I May be NAKED, but I HEAR Well!

Gingery’s Baby Pegasus (Owner:  Kyersten Portis, one of the writers of Hearing Elmo)

Pegasus may be naked as a jay-bird, but he has excellent ears.  (Side note:  Exactly HOW naked is a “Jay Bird”?  Has anyone ever really looked that up?  Food for thought… )

As a matter of fact, Fidos For Freedom, Inc., the organization from which my hearing assistance/balance dog Chloe comes, also trains Chinese Crested as hearing dogs.  It doesn’t matter if you have very little hair.  You can not only be a great pet or show dog, but you can actually be trained to assist someone with a disability.  (What a PLUS to be hypo-allergenic as well!  Chinese Crested have HAIR, not FUR).

Working dogs come in all shapes and sizes.  It reminded me of what “hearing loss” looks like as well.  “Hearing loss” doesn’t “look like” any one thing.  Its causes are as varied as a dog’s “looks” or “degree of hair”.  Fever, ototoxic drugs, accidents, genetics and “cause unknown” are all reasons a person may have a hearing loss.

Different ages of people can develop hearing loss.  Some children are born with hearing loss, and thanks to infant hearing screening, many are discovered at a very early age.  This helps in the long-run with speech development and language skills.

Some women develop hearing loss after having children.  The link has yet to be clearly defined by doctors.  (My own progressive hearing loss began after having children).

Some people do not develop hearing loss until they have worked a long period of time at a particular “noisy” job.  (My father-in-law worked as a printer for decades.  All that time around noisy machinery has taken it’s toll).

Some people have SHL, or “sudden” sensorineural hearing loss.  Many of our soldiers are coming home with significant hearing loss due to road-side bombs and other “war noises” they are exposed to each day.

Some people have “age-related” hearing loss.  How many of you have grandparents who now wear hearing aids? (or should – grin)

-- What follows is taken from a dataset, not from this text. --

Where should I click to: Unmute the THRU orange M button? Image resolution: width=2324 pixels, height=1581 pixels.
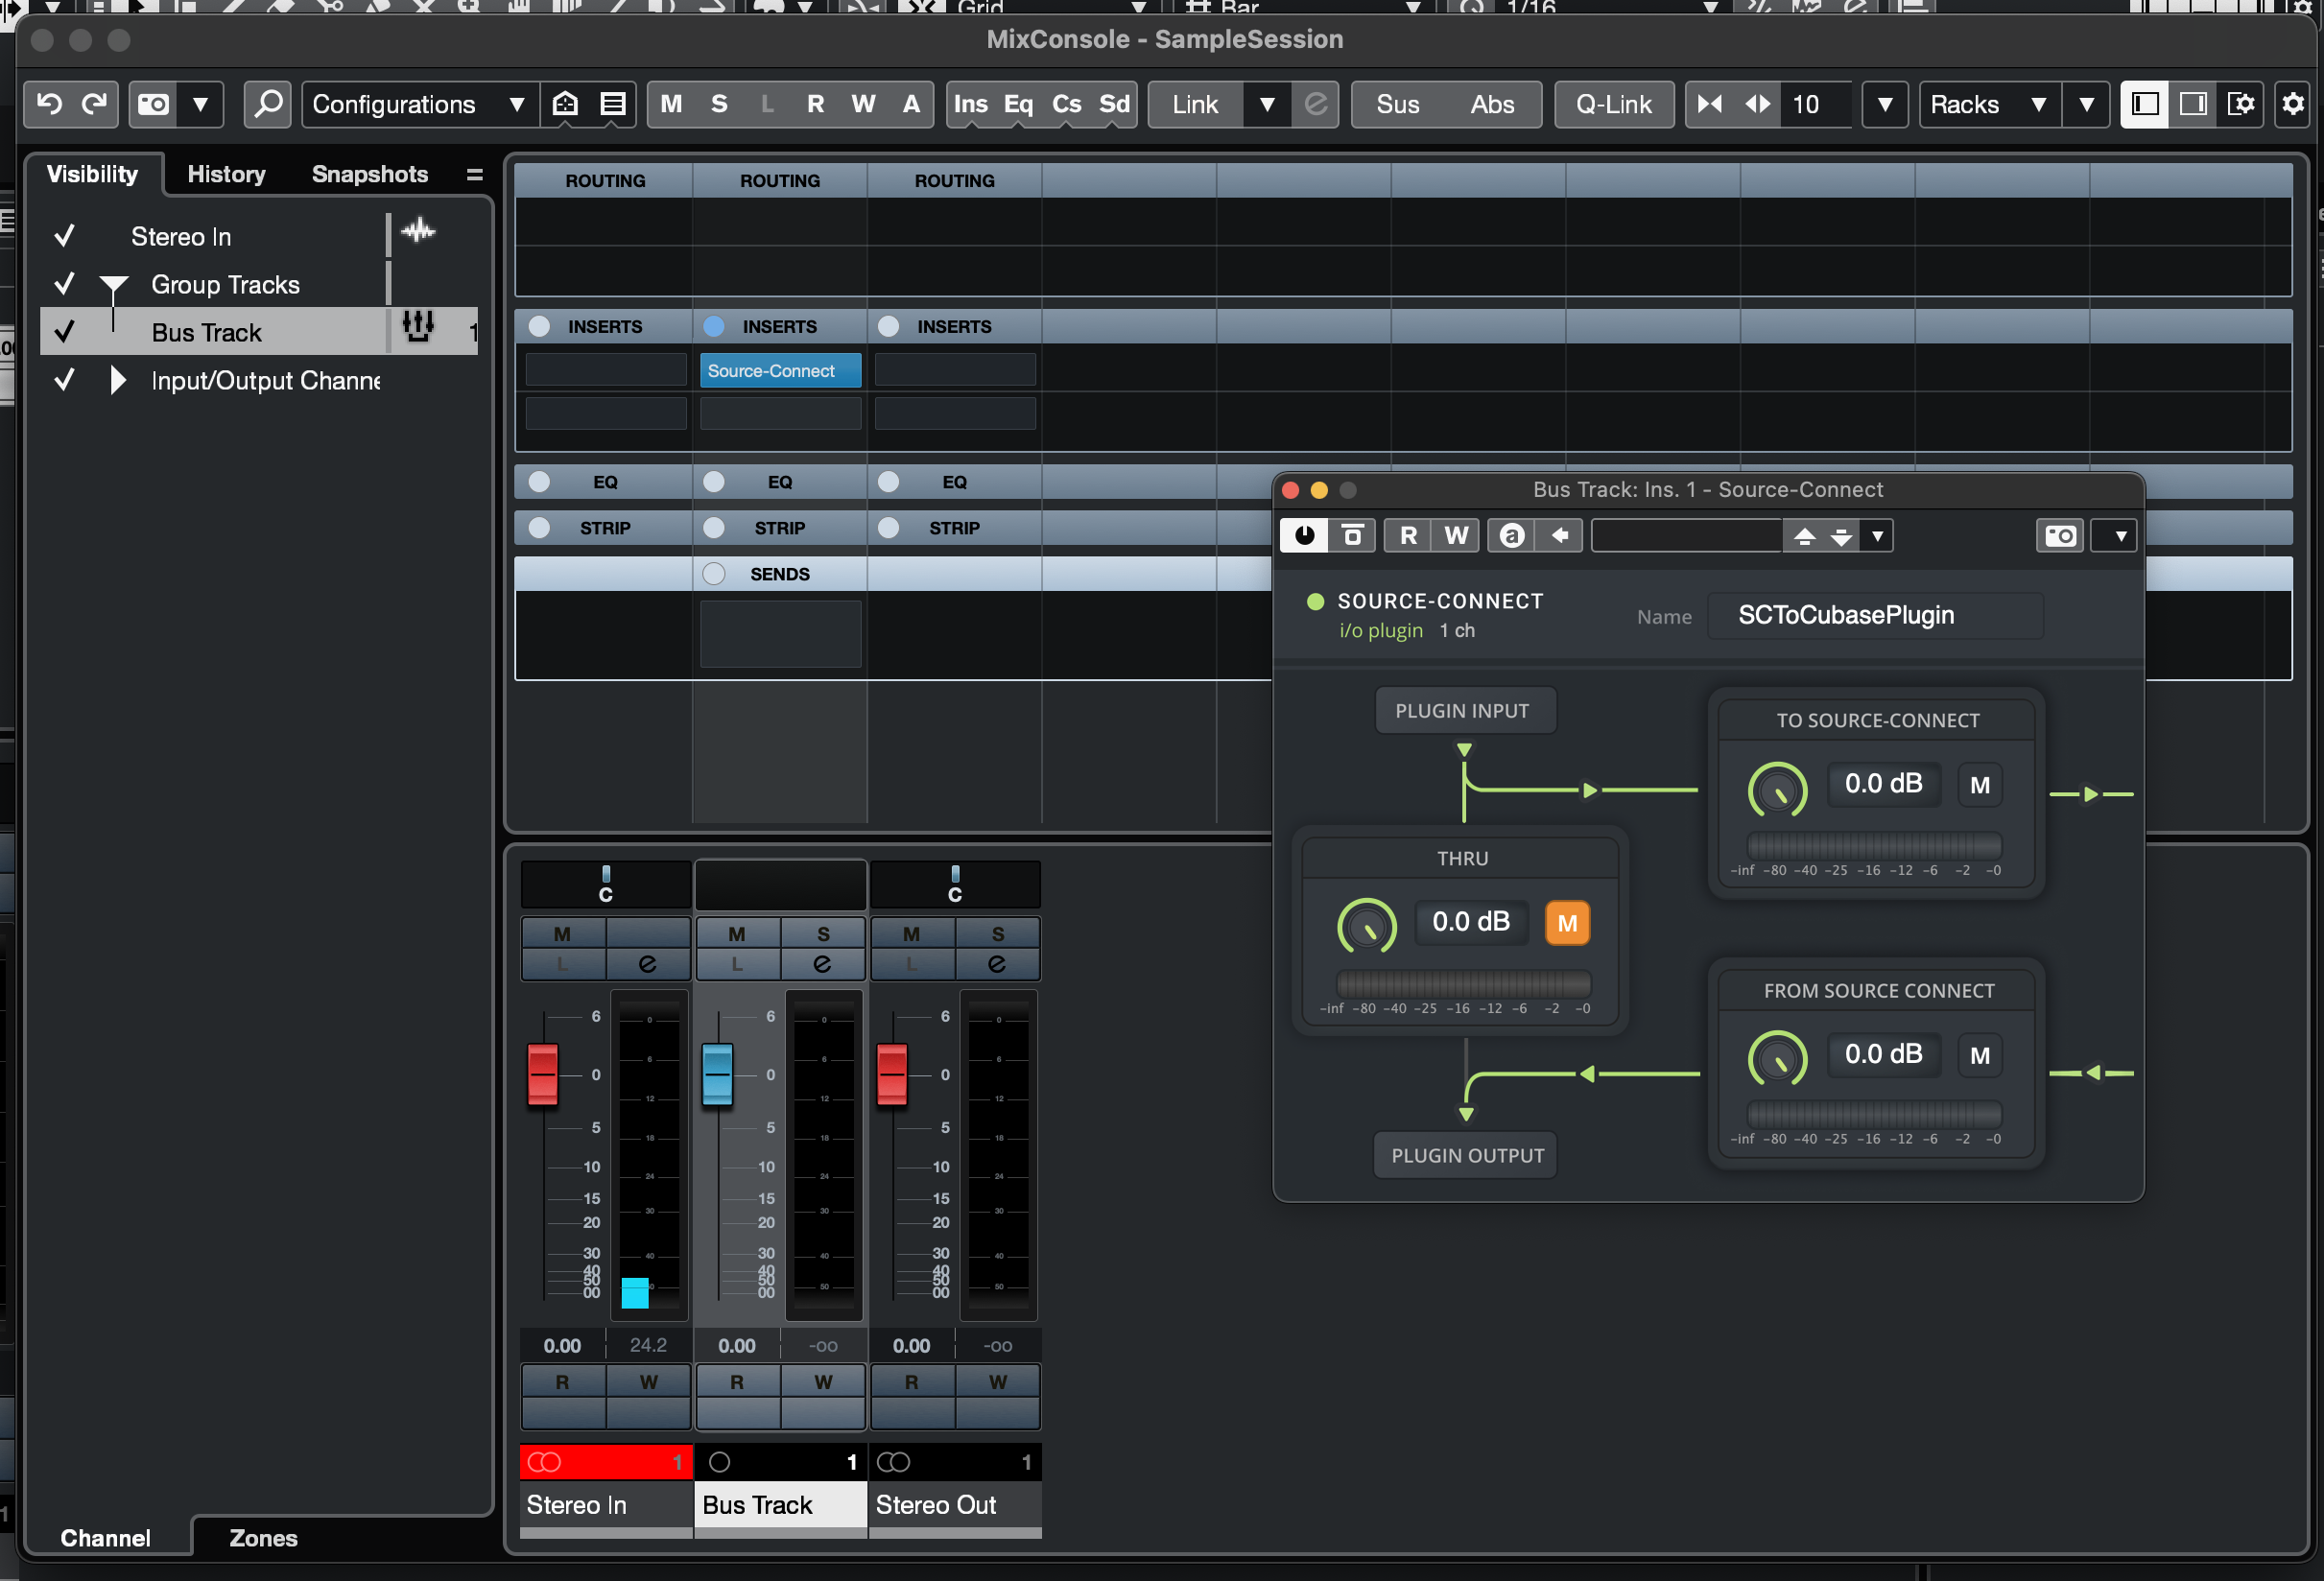pyautogui.click(x=1566, y=923)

Hearing loss is not a “respecter of persons”.  It can affect every age, gender, race, or religion.  Economics, education, nor “looks” prevent someone from having a hearing loss.  Hearing loss is wide-spread.  (In the U.S., alone there are over 36 million people with hearing loss!)

Particular personality types are not exempt from hearing loss.  If you are sanguine and outgoing, hearing loss is just as devastating to you as it is to a quiet melancholy.

Hearing loss and personality types?  Sounds like the title of a blog post. (I’ll get started on that and ask my psychologist hubby to write!)